▶ **Set problem**: Render the items from the line containing "Click the WeChat logo icon in watermark" through the line containing "pyautogui.click(x=673, y=766)" as a numbered list, including both of those lines and skipping blank lines. Omit the pictures.

▶ **Supplied entries**:
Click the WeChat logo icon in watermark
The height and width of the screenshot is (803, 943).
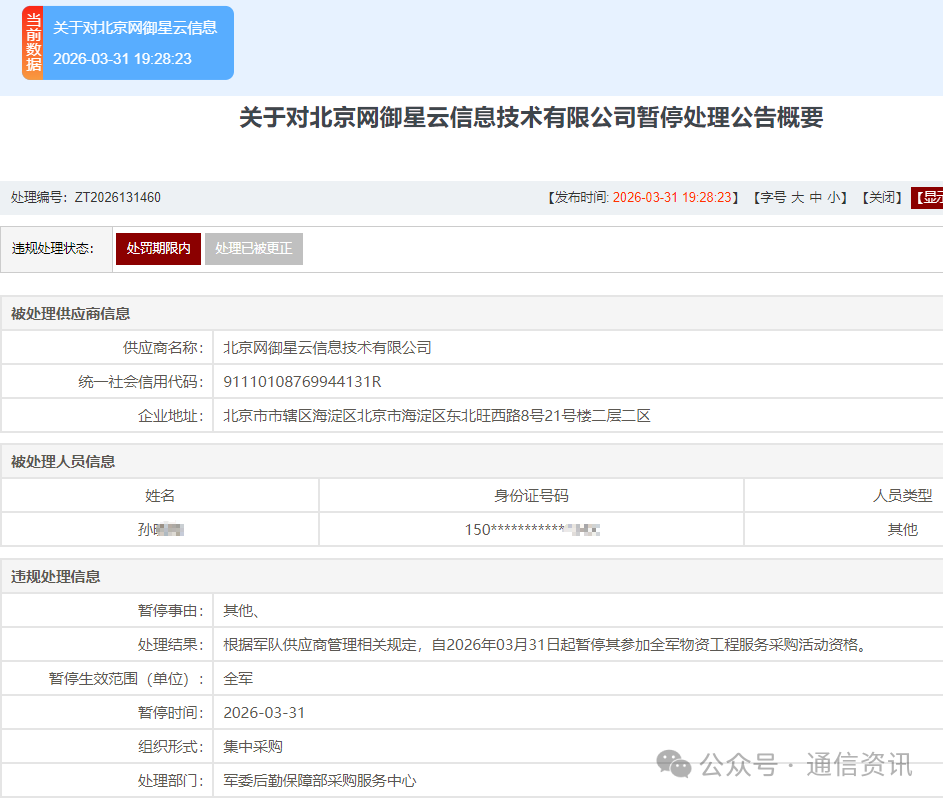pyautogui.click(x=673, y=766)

--

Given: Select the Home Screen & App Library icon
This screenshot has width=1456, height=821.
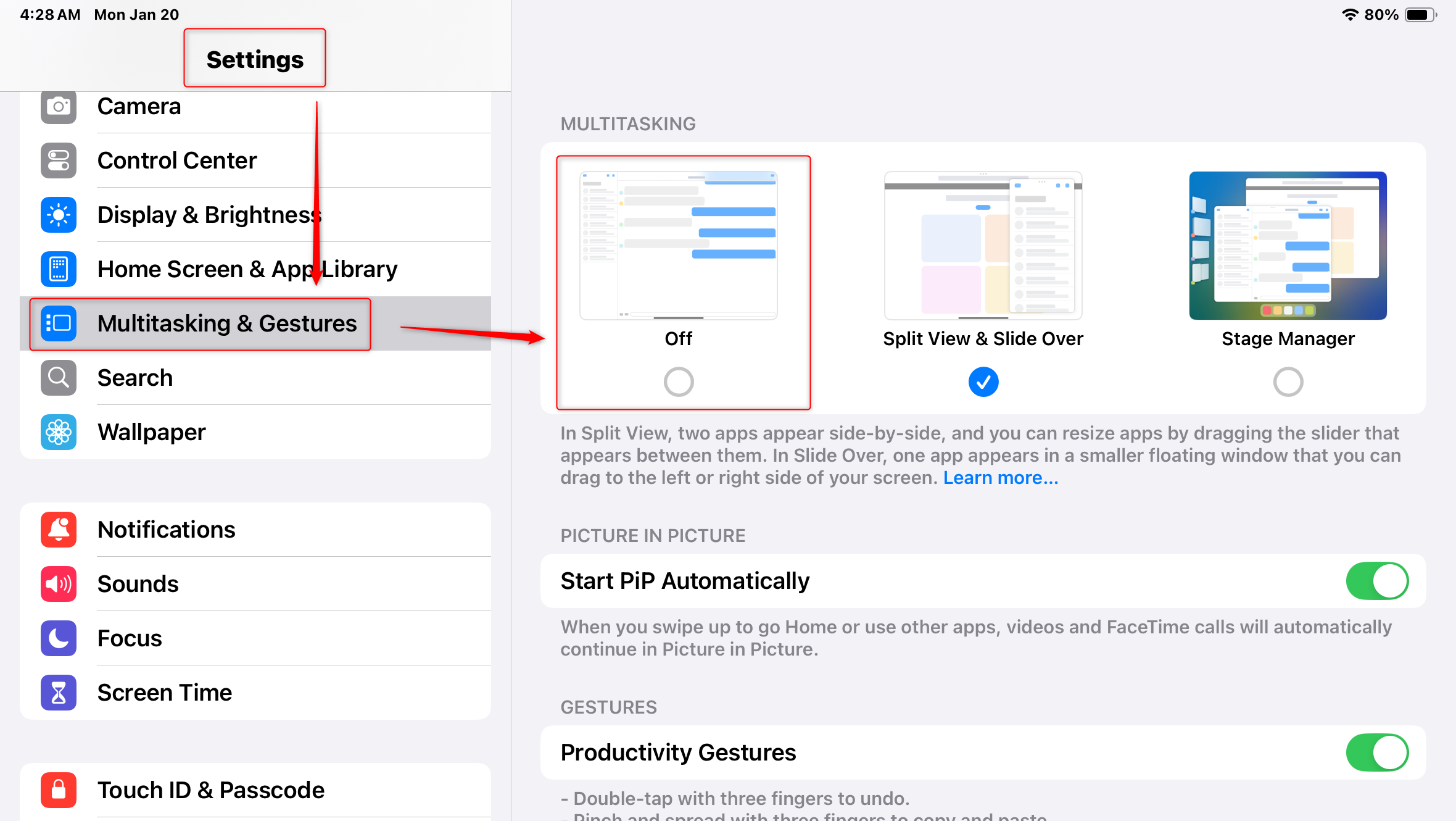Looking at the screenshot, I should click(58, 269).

* * *

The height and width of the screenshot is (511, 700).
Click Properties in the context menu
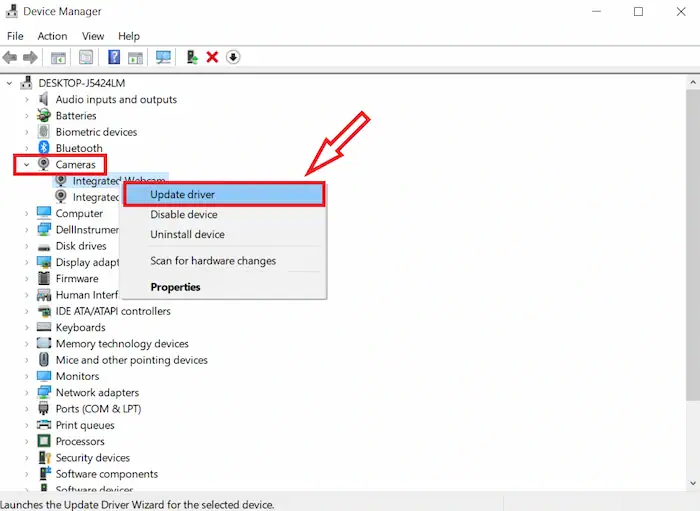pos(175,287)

▶ **Complete response**:
1. Click the WeChat logo icon in watermark
2. The height and width of the screenshot is (803, 943).
3. pyautogui.click(x=673, y=766)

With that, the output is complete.